Mentre, si è visto, lo zoccolo duro del No è rappresentato dalla fascia 25 – 44 anni.

Dei motivi si è detto, ma è possibile che  siano solo legati alle vicende legate al mondo del lavoro? Siamo sicuri che in quel No non ci siano anche delle componenti psicologiche? Dal professor Diamanti (che stimo e apprezzo) mi sarebbe piaciuto avere lumi anche su questo. Argomento scomodo e spigoloso ma che una volta bisognerà pure affrontare.

Certo, si sa che la maggior parte dei ragazzi è sempre schierata contro l’autorità costituita, sia essa rappresentata da un giovane o da un anziano, sia essa rappresentata da un uomo o da una donna, da uno di destra o uno di sinistra. L’importante è solo e comunque dire no, a prescindere. Sia che la discussione avvenga in una competizione elettorale, sia che avvenga in famiglia. La rabbia tipica del mondo giovanile che si sfoga in qualche modo.

Ma secondo me c’è anche dell’altro.

Mi domando ad esempio: una parte di quei giovani compresi fra i 25 e 44 anni potrebbe soffrire un po’ (tanto) a vedere un loro quasi coetaneo (Renzi ha 41 anni) affermato alla grande, essere protagonista a livello mondiale avendo pochi anni più di loro, con una bella famiglia alle spalle?

Potrebbe essere che in quel loro No c’è una punta di invidia inconfessata nei confronti di uno che in pochi anni è riuscito ad arrivare dove è arrivato pur non provenendo da una famiglia di miliardari? Non sarà che la preparazione, l’impegno, l’energia, la tenuta fisica e mentale di quel giovane uomo possano essere di grande disturbo per una mezza generazione di insoddisfatti, di depressi o di esaltati che pensano che se ci fossero loro al posto di Renzi potrebbero fare di più e di meglio?

Domande che mi frullano in mente da un po’ e alle quali mi piacerebbe avere una risposta da qualche esperto di psiche e comportamenti.

E intanto con la mente vado a quelle ragazze e a quei ragazzi d’America che alle sei del pomeriggio smettono di studiare e vanno a servire in bar e ristoranti.

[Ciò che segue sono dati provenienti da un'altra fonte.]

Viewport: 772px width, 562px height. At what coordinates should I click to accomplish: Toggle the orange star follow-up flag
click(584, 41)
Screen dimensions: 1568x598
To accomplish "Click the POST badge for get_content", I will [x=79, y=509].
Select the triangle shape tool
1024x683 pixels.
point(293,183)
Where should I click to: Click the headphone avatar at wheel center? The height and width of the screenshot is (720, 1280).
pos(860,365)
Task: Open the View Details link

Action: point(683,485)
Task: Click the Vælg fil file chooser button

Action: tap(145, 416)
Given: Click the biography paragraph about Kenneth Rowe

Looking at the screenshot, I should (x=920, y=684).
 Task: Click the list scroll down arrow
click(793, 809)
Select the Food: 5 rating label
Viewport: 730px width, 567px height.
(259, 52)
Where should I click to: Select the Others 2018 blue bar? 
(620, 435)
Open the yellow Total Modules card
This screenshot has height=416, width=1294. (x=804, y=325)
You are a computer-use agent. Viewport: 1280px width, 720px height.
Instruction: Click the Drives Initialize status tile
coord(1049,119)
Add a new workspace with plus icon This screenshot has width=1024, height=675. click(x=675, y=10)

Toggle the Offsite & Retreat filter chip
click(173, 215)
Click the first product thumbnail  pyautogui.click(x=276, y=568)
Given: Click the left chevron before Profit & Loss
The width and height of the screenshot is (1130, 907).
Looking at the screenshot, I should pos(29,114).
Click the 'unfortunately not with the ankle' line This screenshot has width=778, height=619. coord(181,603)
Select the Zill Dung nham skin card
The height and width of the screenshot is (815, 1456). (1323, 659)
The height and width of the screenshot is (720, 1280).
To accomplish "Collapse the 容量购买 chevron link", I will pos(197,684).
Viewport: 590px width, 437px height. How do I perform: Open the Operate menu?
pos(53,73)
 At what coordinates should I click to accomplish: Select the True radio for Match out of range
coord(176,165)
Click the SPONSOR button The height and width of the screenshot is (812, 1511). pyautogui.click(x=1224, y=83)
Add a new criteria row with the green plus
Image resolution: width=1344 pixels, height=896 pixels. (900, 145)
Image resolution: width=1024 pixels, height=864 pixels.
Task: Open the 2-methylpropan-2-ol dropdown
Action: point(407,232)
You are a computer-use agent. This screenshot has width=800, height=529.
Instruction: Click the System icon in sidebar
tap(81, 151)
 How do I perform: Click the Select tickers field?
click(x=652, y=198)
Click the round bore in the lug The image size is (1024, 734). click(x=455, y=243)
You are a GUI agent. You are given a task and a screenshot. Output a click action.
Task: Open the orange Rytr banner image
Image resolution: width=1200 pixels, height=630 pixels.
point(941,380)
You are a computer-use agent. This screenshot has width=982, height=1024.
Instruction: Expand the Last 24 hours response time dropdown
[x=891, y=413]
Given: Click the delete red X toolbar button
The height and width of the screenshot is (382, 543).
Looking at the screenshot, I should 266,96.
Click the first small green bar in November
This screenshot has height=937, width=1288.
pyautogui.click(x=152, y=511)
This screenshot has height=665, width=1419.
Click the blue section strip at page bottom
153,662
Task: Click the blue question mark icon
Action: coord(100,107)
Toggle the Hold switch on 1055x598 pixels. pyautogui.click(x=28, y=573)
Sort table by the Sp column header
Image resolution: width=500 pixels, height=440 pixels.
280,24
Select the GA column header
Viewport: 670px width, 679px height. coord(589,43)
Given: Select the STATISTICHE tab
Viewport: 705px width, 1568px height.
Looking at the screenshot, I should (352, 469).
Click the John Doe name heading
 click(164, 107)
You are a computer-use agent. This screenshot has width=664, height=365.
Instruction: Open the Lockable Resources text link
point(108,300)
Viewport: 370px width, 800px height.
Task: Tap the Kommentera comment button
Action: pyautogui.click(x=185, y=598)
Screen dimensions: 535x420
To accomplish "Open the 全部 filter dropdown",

Penso a quel ragazzo che per un po’ di ore si guadagna da vivere aprendo ai clienti che arrivano (o che escono) la porta della banca che l’ha chiamato (e poi va a fare un altro lavoro). Penso a quel ragazzo che per alcune ore al giorno (anche lui prima di andare a fare un altro lavoro) si guadagna da vivere, in prossimità di una scala, avvertendo gli avventori “watch your step” (attento allo scalino). Per tanti giovani italiani sembrerà strano, ma anche quelle sono maniere per cominciare a misurarsi con qualcosa, a guadagnare qualcosa, ad affrancarsi dalle paghette di genitori e nonni.